* WRITTEN PROBLEM *
Pull out every line in the items below that contains the word "right".

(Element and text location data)
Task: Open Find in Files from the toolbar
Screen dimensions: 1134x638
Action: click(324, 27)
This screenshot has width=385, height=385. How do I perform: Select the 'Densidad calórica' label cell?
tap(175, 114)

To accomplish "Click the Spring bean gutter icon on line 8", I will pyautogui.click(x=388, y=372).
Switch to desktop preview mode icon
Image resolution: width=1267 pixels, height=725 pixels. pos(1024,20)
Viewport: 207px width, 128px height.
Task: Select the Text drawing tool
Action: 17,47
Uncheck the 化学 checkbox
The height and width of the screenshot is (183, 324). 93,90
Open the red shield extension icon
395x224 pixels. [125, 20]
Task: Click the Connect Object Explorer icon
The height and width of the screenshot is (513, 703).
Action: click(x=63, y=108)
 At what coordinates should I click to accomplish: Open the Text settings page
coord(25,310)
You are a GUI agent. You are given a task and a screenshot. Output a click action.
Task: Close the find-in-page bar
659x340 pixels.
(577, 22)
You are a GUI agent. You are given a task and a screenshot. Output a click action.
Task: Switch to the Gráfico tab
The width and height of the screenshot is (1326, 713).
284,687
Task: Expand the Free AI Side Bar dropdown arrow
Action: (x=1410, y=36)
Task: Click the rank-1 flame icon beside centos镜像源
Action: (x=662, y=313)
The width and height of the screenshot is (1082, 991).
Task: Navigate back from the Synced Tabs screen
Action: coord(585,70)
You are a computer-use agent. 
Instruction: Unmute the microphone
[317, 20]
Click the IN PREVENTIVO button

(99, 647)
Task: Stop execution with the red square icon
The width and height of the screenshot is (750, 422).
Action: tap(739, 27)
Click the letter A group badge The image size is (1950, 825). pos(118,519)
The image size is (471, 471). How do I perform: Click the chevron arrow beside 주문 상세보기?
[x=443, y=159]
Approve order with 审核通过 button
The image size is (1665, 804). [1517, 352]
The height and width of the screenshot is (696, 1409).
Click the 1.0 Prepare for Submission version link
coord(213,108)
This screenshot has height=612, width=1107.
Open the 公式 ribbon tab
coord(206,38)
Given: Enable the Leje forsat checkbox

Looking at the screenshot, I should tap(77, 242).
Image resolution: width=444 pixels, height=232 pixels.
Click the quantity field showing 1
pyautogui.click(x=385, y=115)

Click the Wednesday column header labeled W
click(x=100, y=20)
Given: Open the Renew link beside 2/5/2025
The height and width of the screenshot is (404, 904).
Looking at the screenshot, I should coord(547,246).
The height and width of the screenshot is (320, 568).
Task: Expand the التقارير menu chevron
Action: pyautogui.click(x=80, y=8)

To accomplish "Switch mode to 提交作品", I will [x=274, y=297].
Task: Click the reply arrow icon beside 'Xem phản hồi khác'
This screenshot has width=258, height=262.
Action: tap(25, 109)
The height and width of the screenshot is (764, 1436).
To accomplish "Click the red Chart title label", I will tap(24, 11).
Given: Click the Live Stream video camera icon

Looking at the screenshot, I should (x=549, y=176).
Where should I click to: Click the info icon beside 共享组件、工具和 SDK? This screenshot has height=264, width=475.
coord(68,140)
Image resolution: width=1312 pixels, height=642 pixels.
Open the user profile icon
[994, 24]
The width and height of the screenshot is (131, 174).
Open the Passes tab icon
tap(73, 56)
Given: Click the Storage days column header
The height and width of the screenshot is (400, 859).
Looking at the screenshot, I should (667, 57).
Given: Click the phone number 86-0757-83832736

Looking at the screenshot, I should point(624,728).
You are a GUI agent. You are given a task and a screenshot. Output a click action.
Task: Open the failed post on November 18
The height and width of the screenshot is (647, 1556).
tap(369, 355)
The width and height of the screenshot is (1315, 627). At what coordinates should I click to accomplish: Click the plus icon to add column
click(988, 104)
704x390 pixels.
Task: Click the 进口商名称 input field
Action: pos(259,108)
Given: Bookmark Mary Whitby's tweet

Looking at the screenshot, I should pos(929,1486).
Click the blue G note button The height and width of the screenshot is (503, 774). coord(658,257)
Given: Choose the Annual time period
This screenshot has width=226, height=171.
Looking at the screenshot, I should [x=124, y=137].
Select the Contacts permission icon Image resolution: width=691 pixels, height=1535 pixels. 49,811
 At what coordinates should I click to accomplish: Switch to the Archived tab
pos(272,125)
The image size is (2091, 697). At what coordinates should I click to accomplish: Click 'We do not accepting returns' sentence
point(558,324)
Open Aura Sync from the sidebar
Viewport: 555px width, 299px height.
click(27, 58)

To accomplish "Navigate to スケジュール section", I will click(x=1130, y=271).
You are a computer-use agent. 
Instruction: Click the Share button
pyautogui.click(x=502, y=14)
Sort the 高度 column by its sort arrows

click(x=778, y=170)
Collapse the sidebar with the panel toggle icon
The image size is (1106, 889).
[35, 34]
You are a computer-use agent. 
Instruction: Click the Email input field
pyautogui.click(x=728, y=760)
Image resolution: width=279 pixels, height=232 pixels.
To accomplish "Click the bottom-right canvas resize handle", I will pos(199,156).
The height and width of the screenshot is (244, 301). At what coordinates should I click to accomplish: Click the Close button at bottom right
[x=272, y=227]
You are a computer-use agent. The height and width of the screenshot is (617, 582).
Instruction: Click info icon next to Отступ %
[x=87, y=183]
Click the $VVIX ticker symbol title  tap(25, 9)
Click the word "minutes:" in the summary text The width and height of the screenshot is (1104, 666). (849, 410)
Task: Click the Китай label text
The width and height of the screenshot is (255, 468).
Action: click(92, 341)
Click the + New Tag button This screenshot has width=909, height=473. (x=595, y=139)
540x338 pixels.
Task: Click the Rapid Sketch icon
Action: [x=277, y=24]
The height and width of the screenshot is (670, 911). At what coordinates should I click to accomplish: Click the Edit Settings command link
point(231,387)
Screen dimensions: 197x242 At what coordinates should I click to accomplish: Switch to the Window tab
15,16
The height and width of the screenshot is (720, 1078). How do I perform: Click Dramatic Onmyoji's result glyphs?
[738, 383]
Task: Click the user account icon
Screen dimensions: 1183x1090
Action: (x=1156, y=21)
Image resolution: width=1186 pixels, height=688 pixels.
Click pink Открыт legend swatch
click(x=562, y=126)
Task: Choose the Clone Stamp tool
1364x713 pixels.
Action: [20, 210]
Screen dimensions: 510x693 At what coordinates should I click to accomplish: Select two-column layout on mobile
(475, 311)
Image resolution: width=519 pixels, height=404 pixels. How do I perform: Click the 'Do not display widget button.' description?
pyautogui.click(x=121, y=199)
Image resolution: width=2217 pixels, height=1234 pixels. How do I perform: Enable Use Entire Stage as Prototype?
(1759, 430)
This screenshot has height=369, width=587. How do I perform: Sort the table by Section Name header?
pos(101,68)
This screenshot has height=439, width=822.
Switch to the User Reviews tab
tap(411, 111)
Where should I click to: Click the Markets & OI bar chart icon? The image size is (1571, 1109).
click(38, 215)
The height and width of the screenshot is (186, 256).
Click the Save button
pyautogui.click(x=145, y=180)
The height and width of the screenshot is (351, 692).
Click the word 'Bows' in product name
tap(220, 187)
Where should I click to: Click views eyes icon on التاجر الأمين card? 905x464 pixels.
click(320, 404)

* CORRECT RESPONSE *
To accomplish "Click the bottom-right canvas resize handle", I will pos(199,156).
The height and width of the screenshot is (244, 301). At what coordinates should I click to accomplish: Click the Close button at bottom right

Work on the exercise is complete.